Write out, word for word, the lines of the records below from the line containing "Task: Click the chart title header text" through the end of the records, including both ends. Leave the pictures out of your answer.

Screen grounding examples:
╭──
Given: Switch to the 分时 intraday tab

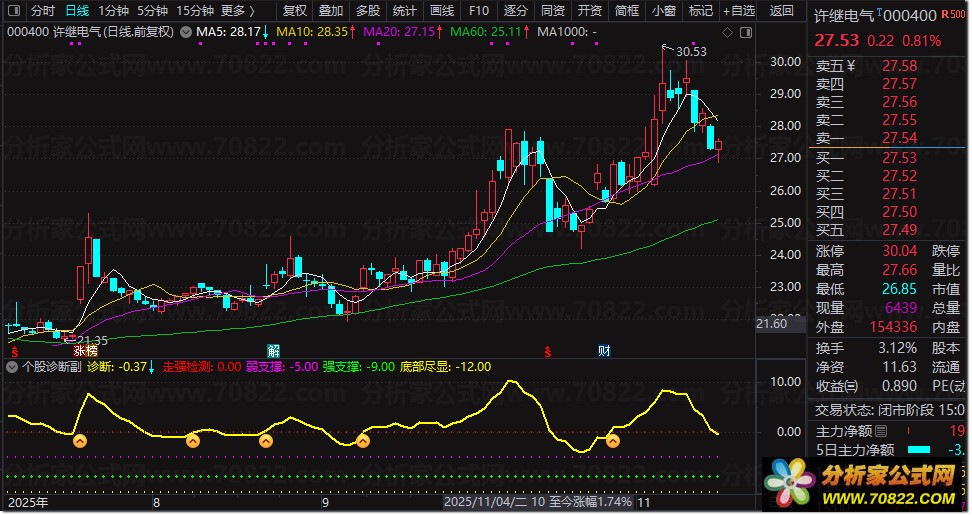Looking at the screenshot, I should (42, 11).
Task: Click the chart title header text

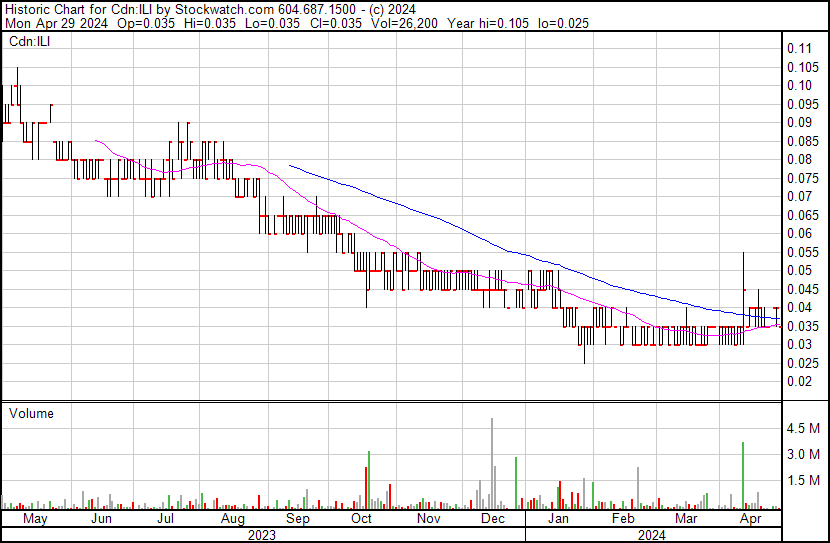Action: pyautogui.click(x=210, y=9)
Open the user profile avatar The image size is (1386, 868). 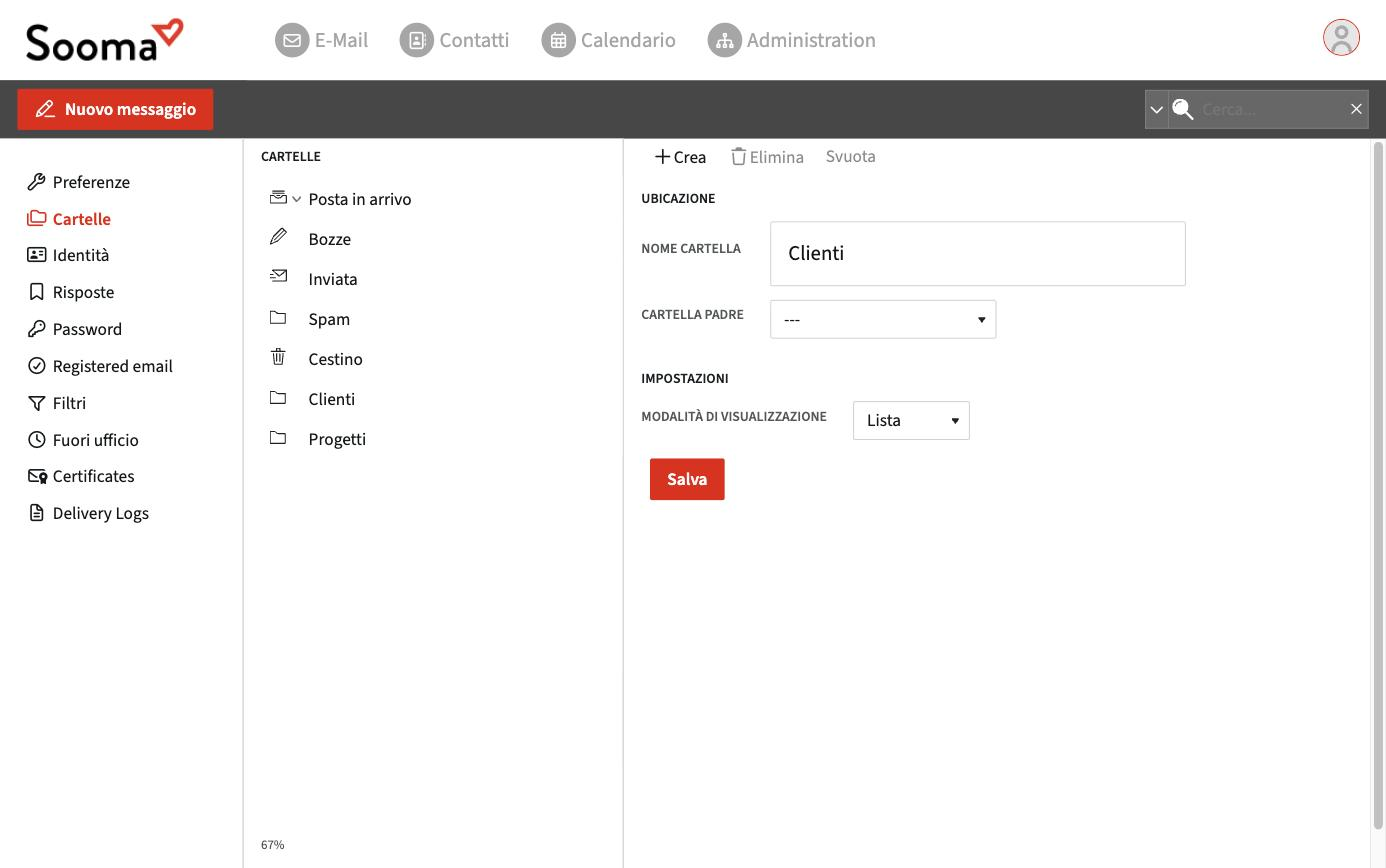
╰──
#### [Output]
Task: Click the chart title header text

Action: pyautogui.click(x=210, y=9)
Open the user profile avatar The image size is (1386, 868). 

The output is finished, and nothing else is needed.